The University of North Dakota School of Law is located in Grand Forks, North Dakota at the University of North Dakota (UND) and is the only law school in North Dakota. It was established in 1899. The law school is home to approximately 240 students and has more than 3,000 alumni. It has one of the smallest student populations among the American Bar Association accredited law schools.

The institution offers the J.D. degree and a joint degree programs in law and public administration (J.D./M.P.A.) and also business administration (J.D./M.B.A.). It also offers certificates in Indian law and aviation law. The school is also home to the Northern Plains Indian Law Center. According to North Dakota's official 2016 ABA-required disclosures, 51.3% of the Class of 2016 obtained full-time, long-term, JD-required employment nine months after graduation.

History
The UND School of Law was founded in 1899. The first dean of the law school was Guy C. H. Corliss, who served as the first Chief Justice of the North Dakota Supreme Court.

Admissions
In 2018, the median GPA for incoming UND Law students was 3.13, while the median LSAT score was 148. In 2018, the School of Law received 275 applications for its J.D. program, of which 176 were accepted and 62 were enrolled. In recent years, the school has increased its student diversity through partial tuition waivers for members of minority groups as well as transfers from Charlotte  and Arizona Summit School of Law.
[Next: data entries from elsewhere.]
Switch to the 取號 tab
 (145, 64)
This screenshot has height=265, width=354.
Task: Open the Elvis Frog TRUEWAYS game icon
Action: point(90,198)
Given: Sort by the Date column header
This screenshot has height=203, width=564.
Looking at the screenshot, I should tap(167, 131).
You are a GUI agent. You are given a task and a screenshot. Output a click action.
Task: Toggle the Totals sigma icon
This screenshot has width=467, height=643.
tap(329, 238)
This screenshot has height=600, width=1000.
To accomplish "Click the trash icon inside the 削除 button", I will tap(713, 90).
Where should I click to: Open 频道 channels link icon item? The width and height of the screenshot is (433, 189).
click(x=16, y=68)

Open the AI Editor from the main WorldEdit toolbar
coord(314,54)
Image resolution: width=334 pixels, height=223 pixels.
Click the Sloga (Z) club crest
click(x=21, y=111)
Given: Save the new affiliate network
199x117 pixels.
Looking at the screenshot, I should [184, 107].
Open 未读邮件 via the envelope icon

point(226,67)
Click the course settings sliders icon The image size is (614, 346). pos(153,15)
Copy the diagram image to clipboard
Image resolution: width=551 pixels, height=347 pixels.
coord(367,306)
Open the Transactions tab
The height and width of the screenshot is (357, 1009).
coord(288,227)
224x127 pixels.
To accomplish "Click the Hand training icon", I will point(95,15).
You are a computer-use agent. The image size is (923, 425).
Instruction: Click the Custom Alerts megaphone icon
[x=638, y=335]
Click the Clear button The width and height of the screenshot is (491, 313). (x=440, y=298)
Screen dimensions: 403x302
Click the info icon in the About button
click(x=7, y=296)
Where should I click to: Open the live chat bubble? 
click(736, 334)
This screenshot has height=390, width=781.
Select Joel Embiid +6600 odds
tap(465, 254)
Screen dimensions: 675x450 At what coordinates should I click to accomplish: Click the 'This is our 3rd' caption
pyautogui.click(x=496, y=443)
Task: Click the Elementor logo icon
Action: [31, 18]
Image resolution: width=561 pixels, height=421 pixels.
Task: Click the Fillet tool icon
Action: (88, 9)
In addition, the school attracts a number of international students from Canada, Norway and other countries.

Ranking
In its 2015 ranking of American law schools, U.S. News & World Report ranked UND Law 144 out of approximately 194 accredited law schools.

Curriculum
UND Law has a formal Curricular Mission Statement to guide changes to its educational program.  In 2013–14, the school reconfigured the required first-year curriculum, adding a new Professional Foundations course.

Building
In 2013, the North Dakota legislature approved $11.4 million for a major addition and renovation to the existing building.  Construction started in Summer 2014 and was completed in Fall 2015, with the dedication and ribbon-cutting taking place on October 9.

Thormodsgard Law Library

The three-story Thormodsgard Law Library adjacent to the School of Law building at UND is named in honor of Olaf H. Thormodsgard, who was Dean of the University of North Dakota School of Law from 1933 to 1962.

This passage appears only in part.